Art rules

This morning I saw an article on my Yahoo News headlines, which I’m not going to link to, since it will soon be a dead link, as is what happens with Internet news articles. It was about how a new painting is causing quite an uproar. Naturally, I was interested. The painting is called “Blessed Art Thou”, by the very-talented Kate Kretz. It’s of Angelina Jolie surrounded by her three kids, but she’s portrayed in the style of the Virgin Mary, holding Brad’s baby, bookended by the other two toddlers as cherubim, all standing on a cloud in heaven. And heaven is set over a Wal-Mart interior.

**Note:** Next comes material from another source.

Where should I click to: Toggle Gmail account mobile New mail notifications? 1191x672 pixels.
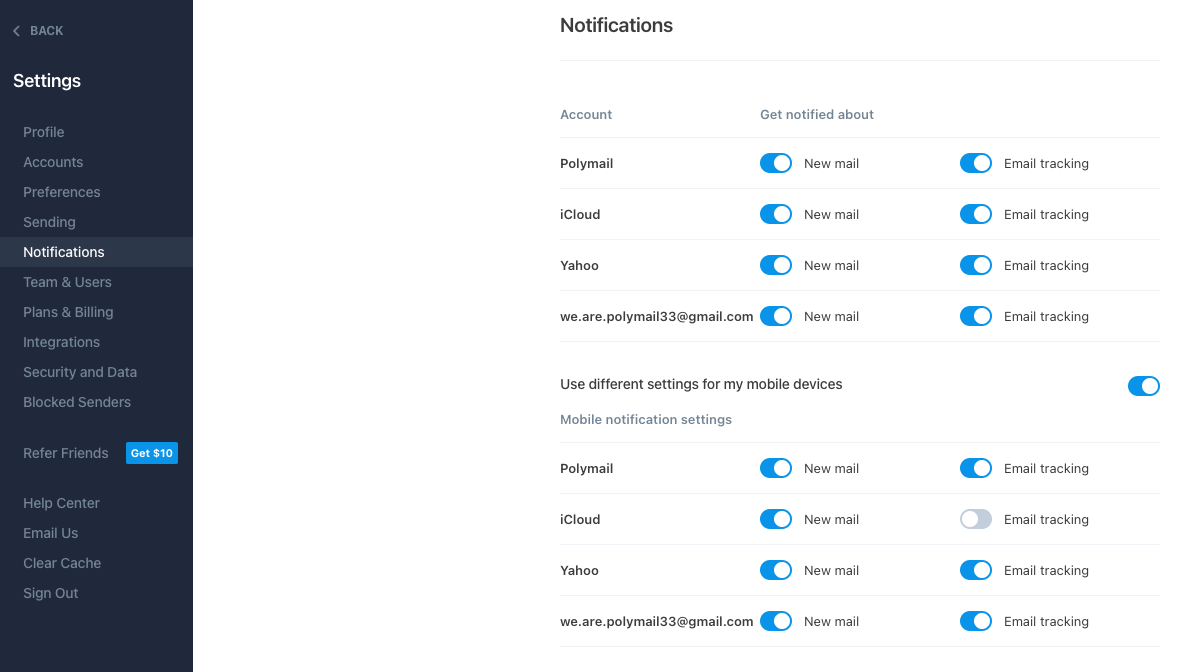pos(776,621)
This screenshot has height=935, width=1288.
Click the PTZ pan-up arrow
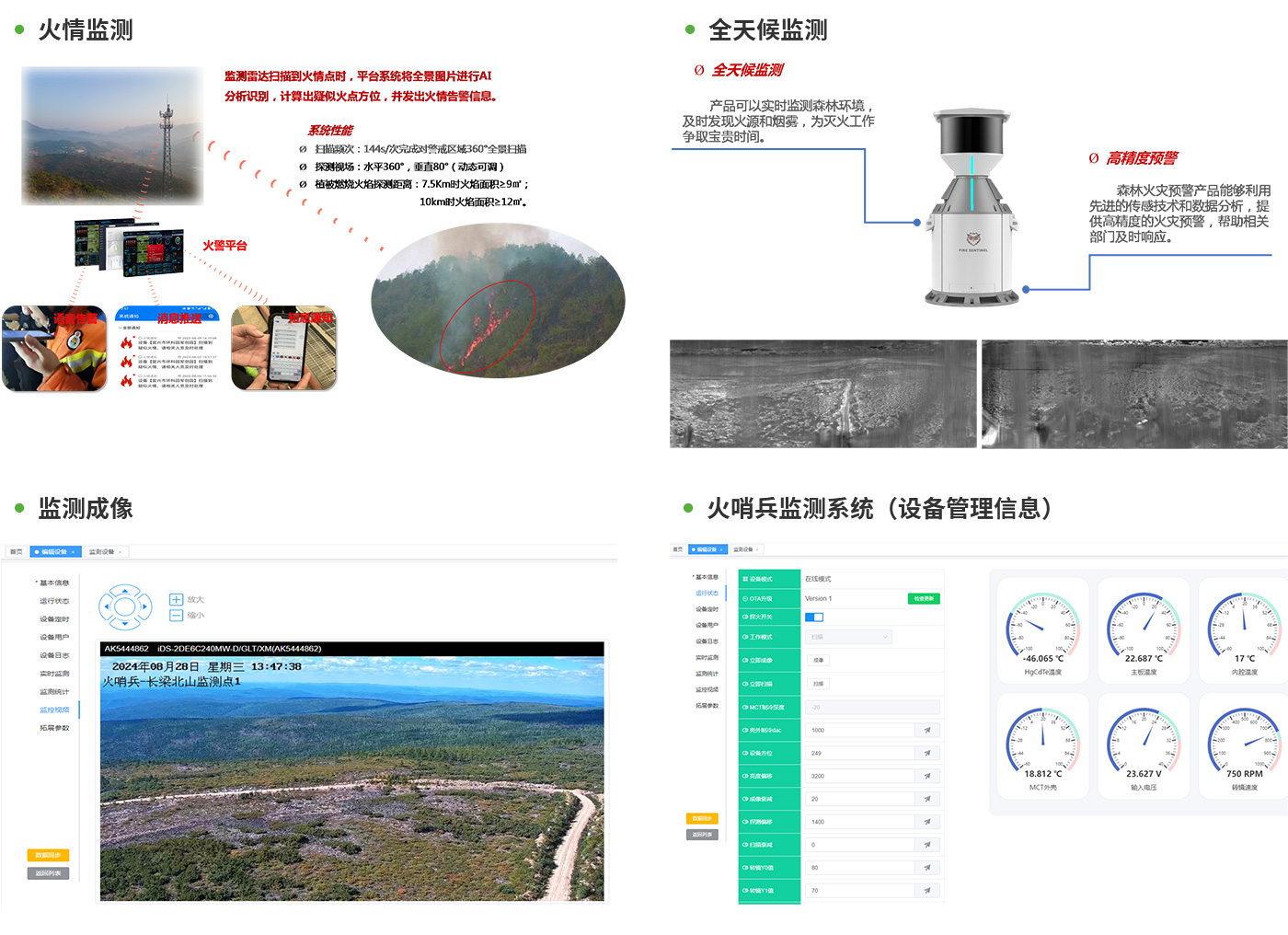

Now it is clearly obvious as to what some find offensive about this. Some consider it blasphemous. But the artist is making a statement as to how we have come to deify celebrity in this little culture of ours. She’s merely pointing out what we have already done. Celebrities are paid so much money because we're the ones who pay to see their movies, watch their shows on TV, buy their albums, watch and read their interviews on TV and in magazines. It’s our new national pastime. We’re creating the demand, and the industries are only too happy to supply, since they’re making a tidy profit. Ms. Kretz is saying something that goes a little something like this: celebrities have become to our culture what the divine was to cultures of the past—something perfect, something legendary, inaccessible to ordinary humans, something to be in awe of, (and therefore) something to worship. Here it is, in
her own words.

This is the sanctity of art. Art is something that should cause us to think, to identify and re-examine our ideals, individually and as a culture. Is this phenomenon something that we’re comfortable with? Do we even realize that we’re doing it? Sometimes our perspective is too myopic. Sometimes things just evolve (or de-volve) in a certain direction, so slowly that we don’t perceive it happening until it’s revealed by someone who does see it. And since most of our culture is now consumer-driven pop culture, and since we lead such busy lives that we don’t get to discuss these things with friends or family regularly, and since we don’t have community wise men and women to consult with on a day-to-day basis, we must get our wisdom from somewhere. Sometimes it comes from art. Art says, “Hey, pay attention!” We were made to think—it makes us human beings, not lemmings. And sometimes we need to push through the first or even the second impressions that we get when we see a piece (or play act or choreography or film scene), because often those impressions are knee-jerk reactions that have been socially-impressed on us. It’s important to dig deep and think about what our own genuine reactions are; sometimes they will coincide with our first impressions, but sometimes not. This is the only way that we find out what is truly in our own internal codex, the one written in our skin (I smell a painting coming on...).

Comments

alanna_b said…
yes. yes, yes, yes.
Anonymous said…
I think art, particularly popular art, gives a vocabulary for contextualizing our feelings and experience. Complaints about blasphemy really miss the point.
Gina said…
You're so right, Argent. It's the normalcy of our lives--it is what it is. In the Renaissance, the church was normalcy; in the Industrial Revolution, factory workers were normalcy; today, we have consumerism. It's the language we understand and so that's what language the artist speaks in order to reach us.
Songbird said…
It's not always easy to interpret the symbolism an artist is trying to get across. I'm speaking from experience! However, certain thinkers do not assume there is a deeper meaning. They take one look at the art and take offense instead of trying to find the relevant message. The real message as with the Jolie/Pitt example is an explanation of what we have done as a society, not with blasphemous intent but just an observation. In reality, this small minded thinking creates conflict where it does not already exist. There are times where artists go for the extreme on purpose but it's not always the case. Again, people don't seek out the difference before creating controversy over such things. It's too bad.